At some point I noticed a mature gentleman moving about the room taking pictures.The zoom-equipped camera around his neck identified him as a photographer — not for him the smartphones or point-and-shoots of most of us. During the Q&A, he identified himself as Daniel Williams. For 30 years he has been documenting Emancipation celebrations, not only in the United States but abroad as well. A book is in the works.

Everyone knows about the Emancipation Proclamation of January 1, 1863, which freed the slaves in the rebelling Southern states — but not those in slaveholding states that had never left the Union, and not those in the parts of the Confederacy that were by then under Union control.

Emancipation came gradually: the Wikipedia article on the subject notes that “Slaves in the District of Columbia were freed on April 16, 1862,” and on June 19 Congress passed legislation abolishing slavery in current and future U.S. territories.

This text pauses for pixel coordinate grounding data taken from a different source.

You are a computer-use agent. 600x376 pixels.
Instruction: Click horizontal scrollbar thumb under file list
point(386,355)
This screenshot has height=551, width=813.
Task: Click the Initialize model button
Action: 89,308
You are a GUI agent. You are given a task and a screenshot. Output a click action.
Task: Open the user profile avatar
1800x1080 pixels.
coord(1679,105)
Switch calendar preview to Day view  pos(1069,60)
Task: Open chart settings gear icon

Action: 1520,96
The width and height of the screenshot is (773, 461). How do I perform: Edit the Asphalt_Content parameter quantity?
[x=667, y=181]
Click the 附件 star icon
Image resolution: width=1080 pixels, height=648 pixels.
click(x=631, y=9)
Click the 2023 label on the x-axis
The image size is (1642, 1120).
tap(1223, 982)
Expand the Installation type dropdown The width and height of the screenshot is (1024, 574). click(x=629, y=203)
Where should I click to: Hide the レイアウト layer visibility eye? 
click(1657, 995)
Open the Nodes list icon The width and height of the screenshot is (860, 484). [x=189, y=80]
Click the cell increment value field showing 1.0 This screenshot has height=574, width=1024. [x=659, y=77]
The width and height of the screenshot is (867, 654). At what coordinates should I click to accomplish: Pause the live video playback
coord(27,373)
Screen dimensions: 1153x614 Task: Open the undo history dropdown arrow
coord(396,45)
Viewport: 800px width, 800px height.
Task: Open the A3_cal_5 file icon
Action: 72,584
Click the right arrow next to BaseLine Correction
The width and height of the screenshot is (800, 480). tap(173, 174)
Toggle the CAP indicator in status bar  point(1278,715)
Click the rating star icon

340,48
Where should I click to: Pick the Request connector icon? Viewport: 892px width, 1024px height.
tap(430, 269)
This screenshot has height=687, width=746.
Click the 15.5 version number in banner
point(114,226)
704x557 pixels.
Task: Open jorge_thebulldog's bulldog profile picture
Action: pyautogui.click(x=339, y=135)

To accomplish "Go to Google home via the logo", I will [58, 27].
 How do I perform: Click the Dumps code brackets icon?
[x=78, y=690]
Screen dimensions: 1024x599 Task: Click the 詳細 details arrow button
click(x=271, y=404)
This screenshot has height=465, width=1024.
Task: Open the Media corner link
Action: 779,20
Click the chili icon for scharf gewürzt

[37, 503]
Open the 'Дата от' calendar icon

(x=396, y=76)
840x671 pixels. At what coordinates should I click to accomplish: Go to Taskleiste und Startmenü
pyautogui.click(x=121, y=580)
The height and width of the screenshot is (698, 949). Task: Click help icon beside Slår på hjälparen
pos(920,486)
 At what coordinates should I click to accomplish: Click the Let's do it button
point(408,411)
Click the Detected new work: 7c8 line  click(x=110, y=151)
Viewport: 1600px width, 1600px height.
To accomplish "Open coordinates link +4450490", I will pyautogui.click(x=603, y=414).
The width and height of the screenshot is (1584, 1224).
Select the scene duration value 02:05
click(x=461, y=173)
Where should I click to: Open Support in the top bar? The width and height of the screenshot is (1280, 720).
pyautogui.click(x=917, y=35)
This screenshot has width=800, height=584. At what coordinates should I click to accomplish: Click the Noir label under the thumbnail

For various reasons, news of the Emancipation Proclamation did not reach Texas until mid-June of 1865, an occasion that is now widely celebrated as Juneteenth. Legal slavery did not officially end in the U.S. until the 13th Amendment was ratified on December 6, 1865.

So there are several emancipation milestones to celebrate. Two songs in the Spirituals Choir’s 2017 celebrate Emancipation: “Rise! Shine! For the Light Is a-Coming” and “Great Day.”

It was a thrill to meet Mr. Williams and learn of his work, and needless to say, we look forward to hearing more.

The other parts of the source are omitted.